I'd suggest buying something like the Netgear Ultra 4 or Pro 4. These are 4 bay NAS which you can buy with either no drives or a combination of drives. It has redundency built in so you have protection in case of a drive failure. It uses 1 drive for redundency, so if for example you bought an empty unit and put in 2x 1TB drives, youd have around 1TB of storage. If you had 3 drives, youd get 2TB storage. It is also very flexable and expandable. Just add in another drive of the same size and it will expand automatically. If you ever fill up the NAS with drrives and want to expand, just replace the current drives one at a time with larger ones and let it rebuild. When its finished with the last drive, it will then let you expand to the increased capacity. The idea being you can just keep on growing with it later. I've been using these for years, with a NV+ before that. The NV+ is too old now however. They currently support drives up to 3TB, so you can put 4x 3TB in for a huge 9TB of storage if you need that much. They should soon support the 4TB drives as well. If 4 bays is too big, you can get the 2 bay version as well, this works in the same way with 1 drive for redundency.

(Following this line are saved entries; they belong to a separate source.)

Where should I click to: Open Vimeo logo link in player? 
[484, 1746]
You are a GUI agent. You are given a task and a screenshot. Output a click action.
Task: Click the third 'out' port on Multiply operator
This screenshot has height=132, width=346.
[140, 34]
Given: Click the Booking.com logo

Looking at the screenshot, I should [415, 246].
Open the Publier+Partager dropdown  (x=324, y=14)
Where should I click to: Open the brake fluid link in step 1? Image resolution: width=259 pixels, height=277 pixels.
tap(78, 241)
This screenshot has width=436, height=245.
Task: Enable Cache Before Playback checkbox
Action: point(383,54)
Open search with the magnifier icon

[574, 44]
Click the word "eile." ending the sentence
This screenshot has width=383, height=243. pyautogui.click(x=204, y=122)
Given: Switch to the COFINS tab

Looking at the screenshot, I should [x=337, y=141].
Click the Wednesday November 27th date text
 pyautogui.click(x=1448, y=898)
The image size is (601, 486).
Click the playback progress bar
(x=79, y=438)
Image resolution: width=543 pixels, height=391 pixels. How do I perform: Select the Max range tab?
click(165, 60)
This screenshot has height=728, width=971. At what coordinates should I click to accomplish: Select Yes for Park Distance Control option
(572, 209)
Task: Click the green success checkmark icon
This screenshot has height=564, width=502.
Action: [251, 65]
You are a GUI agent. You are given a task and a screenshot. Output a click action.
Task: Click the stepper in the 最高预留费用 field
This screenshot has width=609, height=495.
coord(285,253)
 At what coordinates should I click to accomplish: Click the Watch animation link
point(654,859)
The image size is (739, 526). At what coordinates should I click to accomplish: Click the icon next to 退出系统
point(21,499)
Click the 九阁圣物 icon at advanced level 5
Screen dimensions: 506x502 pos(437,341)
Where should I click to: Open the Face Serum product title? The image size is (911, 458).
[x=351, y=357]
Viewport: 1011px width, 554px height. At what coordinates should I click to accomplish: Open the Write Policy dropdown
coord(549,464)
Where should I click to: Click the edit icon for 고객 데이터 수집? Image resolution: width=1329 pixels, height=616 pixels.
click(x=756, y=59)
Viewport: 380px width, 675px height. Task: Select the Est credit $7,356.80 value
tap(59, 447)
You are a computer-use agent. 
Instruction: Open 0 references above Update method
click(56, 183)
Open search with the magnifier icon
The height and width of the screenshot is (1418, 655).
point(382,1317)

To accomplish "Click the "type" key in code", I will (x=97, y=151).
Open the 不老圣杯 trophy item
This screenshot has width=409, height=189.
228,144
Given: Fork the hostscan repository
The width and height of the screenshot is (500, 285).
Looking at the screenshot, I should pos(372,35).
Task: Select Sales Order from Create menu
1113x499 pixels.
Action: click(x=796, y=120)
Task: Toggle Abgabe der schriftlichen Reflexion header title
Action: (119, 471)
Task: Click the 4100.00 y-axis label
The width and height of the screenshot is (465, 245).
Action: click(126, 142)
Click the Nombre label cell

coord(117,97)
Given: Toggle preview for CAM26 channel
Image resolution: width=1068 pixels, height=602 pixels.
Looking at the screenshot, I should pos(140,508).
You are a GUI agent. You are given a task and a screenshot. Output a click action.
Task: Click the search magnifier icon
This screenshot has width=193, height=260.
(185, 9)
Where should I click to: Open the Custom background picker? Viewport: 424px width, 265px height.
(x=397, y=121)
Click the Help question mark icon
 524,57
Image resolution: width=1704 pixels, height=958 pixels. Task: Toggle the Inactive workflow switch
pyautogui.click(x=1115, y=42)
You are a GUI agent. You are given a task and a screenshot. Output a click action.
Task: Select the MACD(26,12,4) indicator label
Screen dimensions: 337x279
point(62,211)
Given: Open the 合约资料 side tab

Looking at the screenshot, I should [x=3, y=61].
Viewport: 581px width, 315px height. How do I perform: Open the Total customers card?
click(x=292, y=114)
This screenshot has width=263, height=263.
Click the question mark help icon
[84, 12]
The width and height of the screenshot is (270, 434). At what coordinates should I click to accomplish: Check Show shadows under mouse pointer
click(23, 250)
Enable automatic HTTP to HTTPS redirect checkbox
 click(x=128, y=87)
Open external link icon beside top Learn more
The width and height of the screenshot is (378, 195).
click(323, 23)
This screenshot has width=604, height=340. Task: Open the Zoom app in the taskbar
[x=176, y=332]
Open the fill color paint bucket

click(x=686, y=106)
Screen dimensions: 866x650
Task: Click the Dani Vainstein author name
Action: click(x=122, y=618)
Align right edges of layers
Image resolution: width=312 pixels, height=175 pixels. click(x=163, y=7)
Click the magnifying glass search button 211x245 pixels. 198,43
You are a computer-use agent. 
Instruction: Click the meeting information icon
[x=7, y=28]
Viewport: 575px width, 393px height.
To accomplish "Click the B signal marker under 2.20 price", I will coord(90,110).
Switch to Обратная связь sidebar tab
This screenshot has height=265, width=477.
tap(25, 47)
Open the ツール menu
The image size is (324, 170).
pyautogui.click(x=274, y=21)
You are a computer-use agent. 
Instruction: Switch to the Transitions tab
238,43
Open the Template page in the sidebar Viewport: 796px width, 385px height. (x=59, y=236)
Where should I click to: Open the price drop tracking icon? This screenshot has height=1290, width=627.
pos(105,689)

The netgears also have a nice set of media servers built in (uPNP, DLNA and SqueezeBox) and lots of apps you can install for other things. I'd have a look to see what you player supports and/or if theres a specific app for it on there or if it will use one of the built in ones.
I use one of these to a Logitech Squeezebox and it works very well playing my FLAC collection.
Netgear seem have gone all windows-8/tablet style on their website, made it totally useless and I can't even find the Ultra or Pro anymore. It seems they only want people to find their
ReadyNAS 100 series, which I have not used but I would expect to probably be similar. I hate it when companies do stupid things with their websites.
I would also suggest you use a gigabit network however, and maybe get a separate switch instead of plugging it all into the router (unless its gigabit). The audio wont need gigabit, but having the network at that speed should be enough to ensure other things like file transfers to/from the NAS don't interfear with your music playback. The main difference between the Ultra and Pro version is that the Pro has the ability to team or bond the network ports for increased throughput - you wont need that for music, I have it because I put HD uncompressed video on it as well as music.
Another brand would be QNAP, they tend to be more expensive. I think WD have also recently introduced a NAS box, that might be worth looking at as well, but I've not tried one so cannot really comment. One thing to note is that a too low-end CPU in the NAS will hamper things when scanning a very large music collection, that might be part of the problem you have now.
I'd also second the comment about wireless - don't use it for streaming, its far too unreliable and is not worth the hassle, I use a cable/wired connection for everything, far less hassle and 'just works' whenever I want it to.